The earliest evidence of human activity in the parish is Neolithic or Bronze Age flints and a hammerstone, found in a ploughed field. A mound on the edge of the parish is possible a Bronze Age barrow, but could be a later boundary marker. Alternatively, it could be a barrow reused in the Saxon and medieval period. Fragments of Iron Age quern and Roman whetstone have also been found. A Roman road runs through the parish and at one point there is an enclosure up against it as seen on an aerial photograph. This enclosure is associated with Roman finds. There appears to have been some Roman settlement in the area. An extensive field walking survey has recovered many finds of a Late Saxon date, suggesting a settlement of this date in the parish too.

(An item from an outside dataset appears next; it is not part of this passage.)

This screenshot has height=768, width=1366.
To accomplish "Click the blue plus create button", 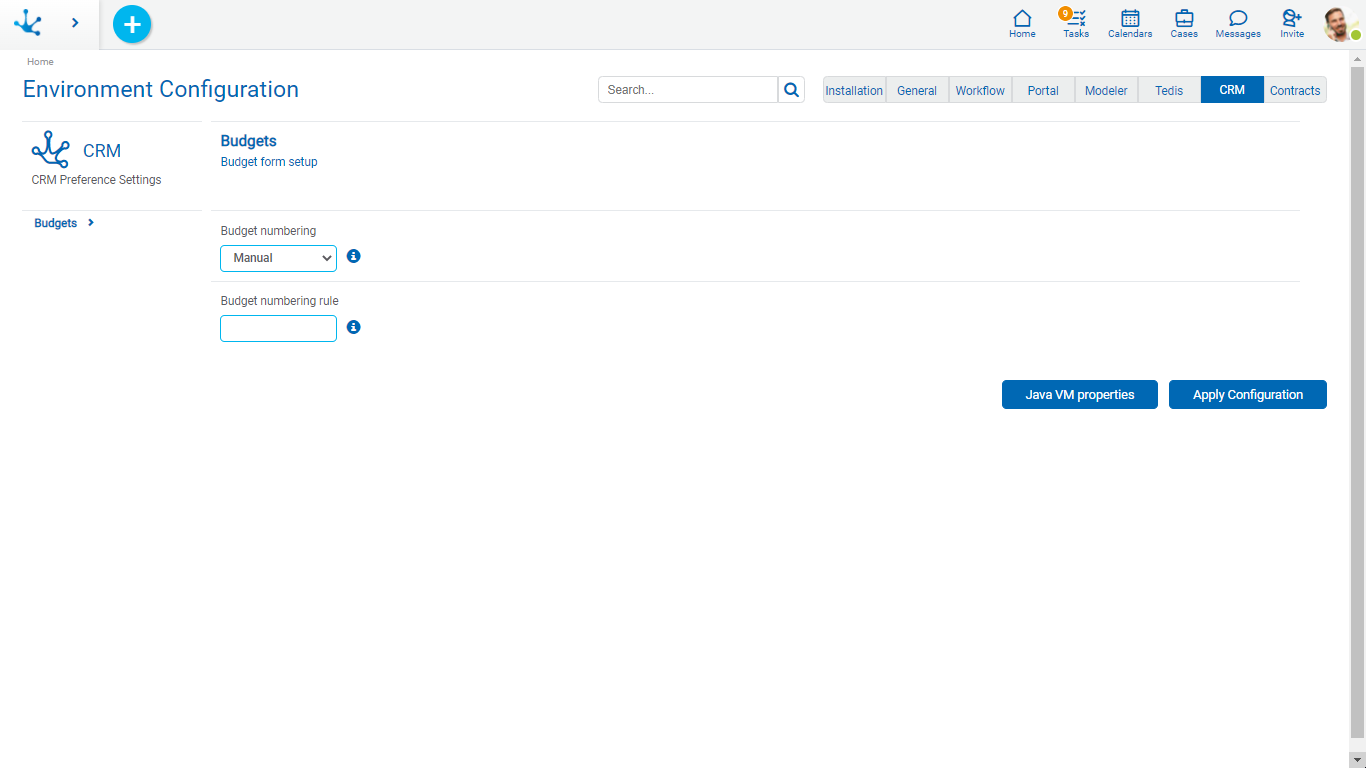I will pos(132,24).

Lillingstone Dayrell was also part of the medieval hunting forest of Whittlewood and earthworks probably dating to this period have been recorded in Wicken Wood. There is not much surviving above ground from the medieval period. The church retains its Norman tower but is mainly thirteenth century, with some nineteenth century rebuilding. The medieval manor house was demolished in the eighteenth century, possibly along with the rabbit warren that was mentioned in the seventeenth century. A fifteenth century chapel belonging to Luffield Priory, which is itself just over the county boundary in Northamptonshire, was made into a dwelling in the seventeenth century but was demolished in the twentieth to make way for the aerodrome that is now Silverstone race-track. The village of Lillingstone Dayrell was once larger, as can be seen by the earthworks of the medieval buildings and fields.
Lillingstone House was built in the nineteenth century and some of the gardens and parkland around retains a nineteenth century character. Tile House, built in the nineteenth century, is now Charmandean School, incorporating the nineteenth century stable block and gardens.